▶ What you are asked to do
Can you repeat, word for word, the lines of the records below from the line with "You are a computer-use agent. Screen" up to and including the line with "Instruction: Select the Add Path tool"?

▶ Listed entries
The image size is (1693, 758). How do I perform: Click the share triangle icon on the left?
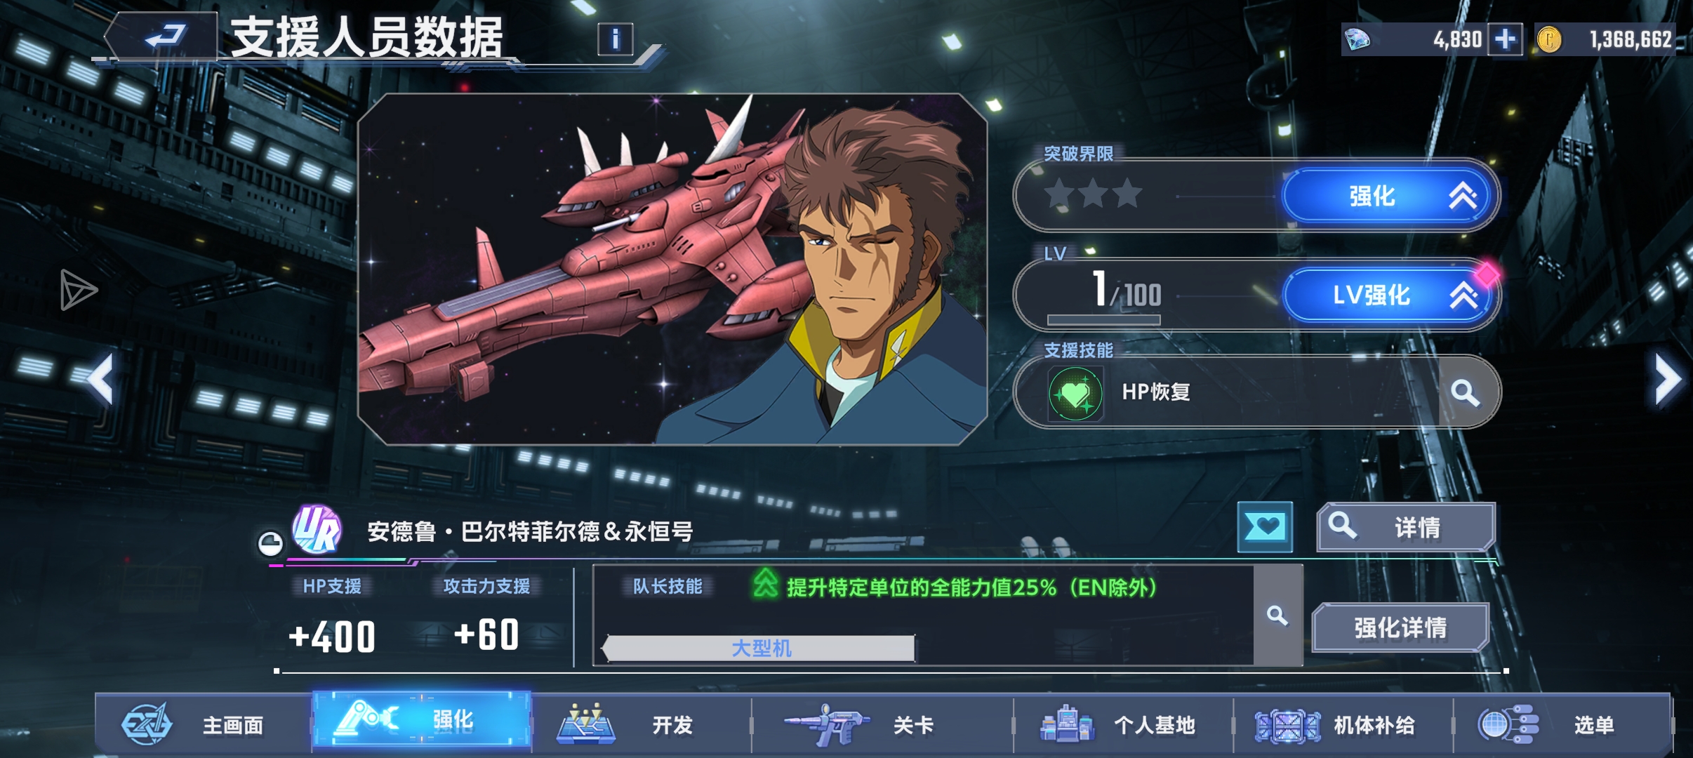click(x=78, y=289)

...

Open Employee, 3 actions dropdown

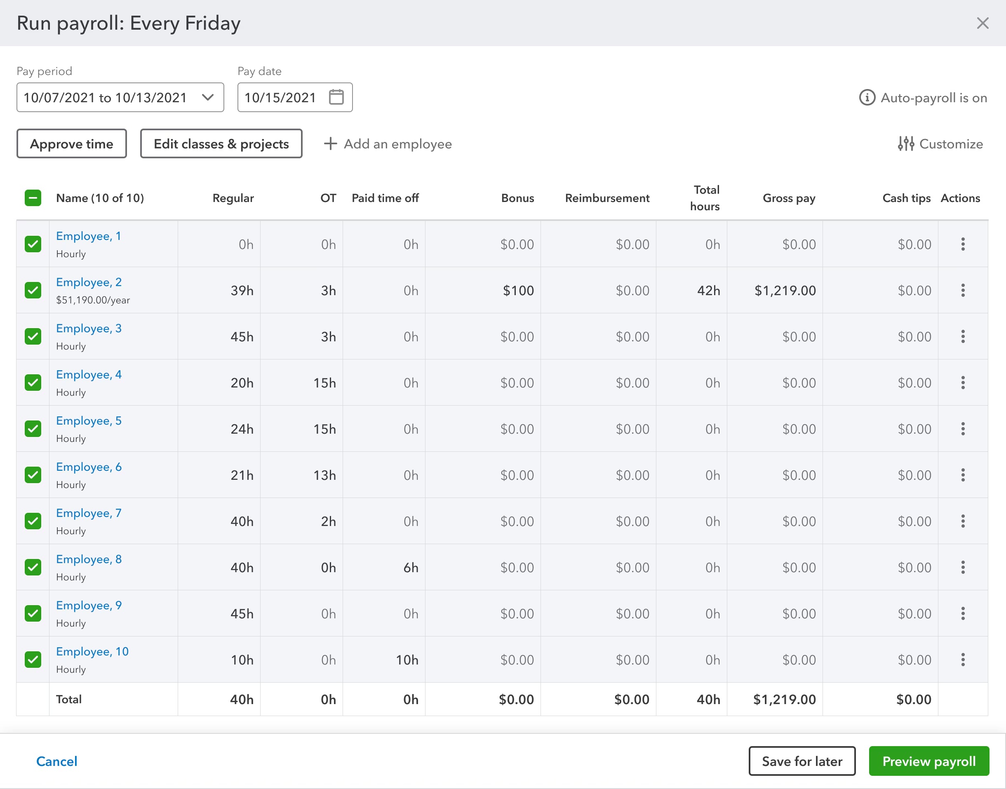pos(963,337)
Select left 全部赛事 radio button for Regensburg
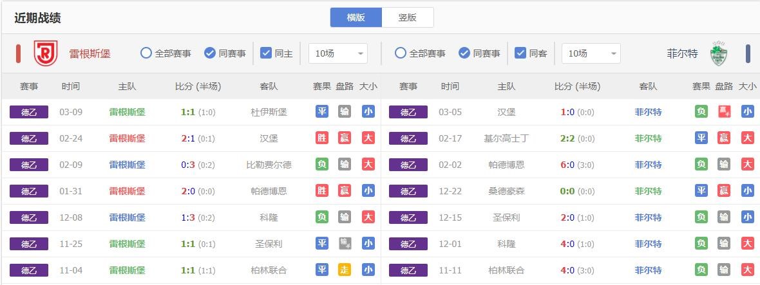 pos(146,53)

==

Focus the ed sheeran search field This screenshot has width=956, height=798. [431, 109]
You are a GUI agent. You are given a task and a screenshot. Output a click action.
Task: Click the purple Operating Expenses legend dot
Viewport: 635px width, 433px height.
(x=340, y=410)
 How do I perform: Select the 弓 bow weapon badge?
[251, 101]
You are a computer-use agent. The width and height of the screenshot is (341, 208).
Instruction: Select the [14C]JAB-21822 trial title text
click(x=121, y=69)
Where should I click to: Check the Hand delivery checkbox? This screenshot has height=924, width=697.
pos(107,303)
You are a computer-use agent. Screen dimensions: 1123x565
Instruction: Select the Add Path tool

▶ Exercise output
You are a computer-use agent. Screen dimensions: 1123x565
Instruction: Select the Add Path tool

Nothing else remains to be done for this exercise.